As usual the DeDrive validators will produce blocks periodically. The blocks would be added to the global DriveChain state exactly like they are in any other Workchain following the multithreaded approach. Therefore the blockchain data associated with DriveChain will be the same across all the DeDrive Validators, only the Storage data, which is located on DeDrive Validators hard drives, will be sharded.

The File is written into the validator's hard drives by chunks of some length defined in the DriveChain config. Validators will construct an Extended Merkle Grid of all the chunks of a File with SHA-2 hashes of the chunks for the DeDrive Storage and update the root hash in the DeDrive index smart contract (think of it as a directory index).

In each DeDrive block the collator will reveal a File chunk corresponding to a sequence number of a chunk calculated from a pseudo random hash (RND) of the DeDrive Root, hash of the last masterchain block and a sequence number of a collated block (Rnd mod X, where X is the number of validators in the DeDrive). The validators will validate on their own data (running a checksum verification on the file beforehand) that such a hash of a chunk corresponds to the hash of their chunk and sign the block. This information, including the chunk itself will be written into a MasterChain block. They will Reject the block if data is not corresponding.

Every masterchain block, a random set of Verifiers on all Everscale Workchain will perform a sampling by requesting a chunk corresponding to the data committed to different DriveChain blocks written into the Masterchain block corresponding to a sequence number of a chunk calculated from a signed by that validators private key hash of a masterchain block (RND mod X, where X is the number of validators in the DeDrive)

If the data does not exist or does not match, the validator will be asked to provide additional proofs of different data chunks by a global set of Verifiers.
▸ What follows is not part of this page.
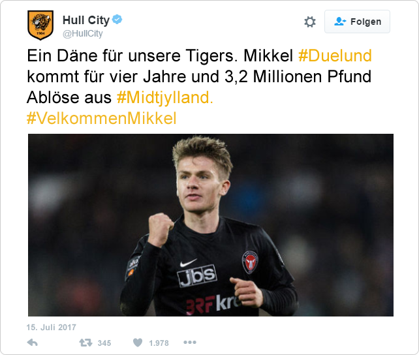
Task: Open the @HullCity handle link
Action: coord(83,34)
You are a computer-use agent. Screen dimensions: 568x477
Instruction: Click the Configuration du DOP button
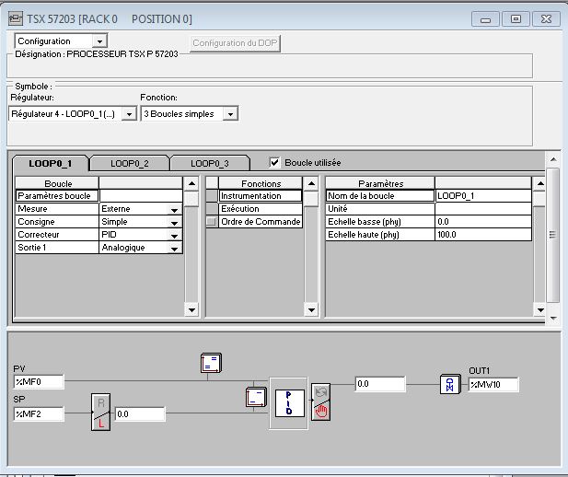[x=236, y=42]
The sampling will be initiated by the same set of Verifiers used in a SMFT Consensus Protocol. Several Verifiers from each Workchain are chosen to perform the sampling. If the chunk is not available or is corrupted and the validator is not in the D'Elector list of "out of sync" validators, the Verifiers will produce a Blame and if the total amount of Blames reaching 3 additional verification will be initiated by the selected Validators Committee. The blame must include the wrong block provided by the validator as well as all other blocks received by the slasher from the DeDrive. All Verifiers will request the corrupted or unavailable chunk as well as an additional chunk corresponding to the last hash of the MasterChain block and the verifier pubkey.

The 66% of votes of the Validators Committee will decide on the data availability. If the DeDrive validator has failed to produce chunks for less than 10% of requested chunks it will be slashed by 50% of his stake, if more than 10% is detected the 100% of the validator's stake will be slashed.
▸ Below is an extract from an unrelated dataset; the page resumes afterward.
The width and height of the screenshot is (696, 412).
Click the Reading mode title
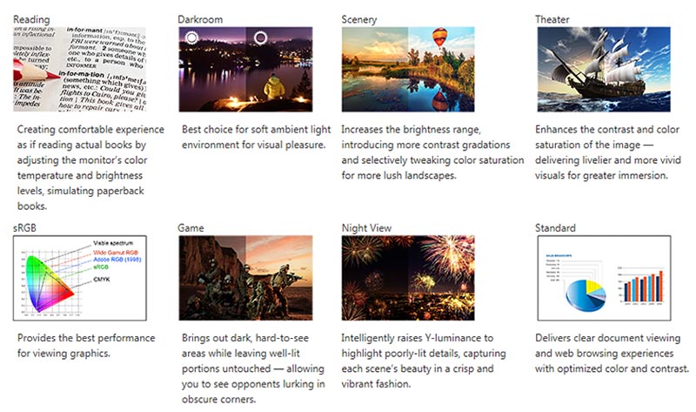pos(32,18)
The slashing amount will go to the Verifiers who detected the slashing conditions in case the Validators Committee acknowledges the failure. If the Validators Committee rejects the failure those Verifiers will lose their stake.

Remember that all validators within the DeDrive will store all the data associated with Accounts of that DeDrive. The only difference with a regular thread would be that instead of storing everything in a database, calling storage instructions of the ESVM will result in a file being written or read from the disk on that Validator machine.

The file that is written into DriveChain has exactly one File index smart contract. When a File is stored on a Validator machine's hard drive, the name of the resulting file will exactly match the File index Address.

In order to give a file a human-readable name, the DriveChain DeNS contract should be used which will point into a File index smart contract.

When a consumer wants to write data it will need to deploy a File index smart contract on the DriveChain. On deploy the smart contract will call the "Write" instruction with the hash of the file the user wants to commit. In return, ESVM (Collator) sends a FileConnector. The User obtains the Connector from the smart contract once deployed and sends a file. The Collator receives the file, and invokes the smart contract with Write Receipt instruction.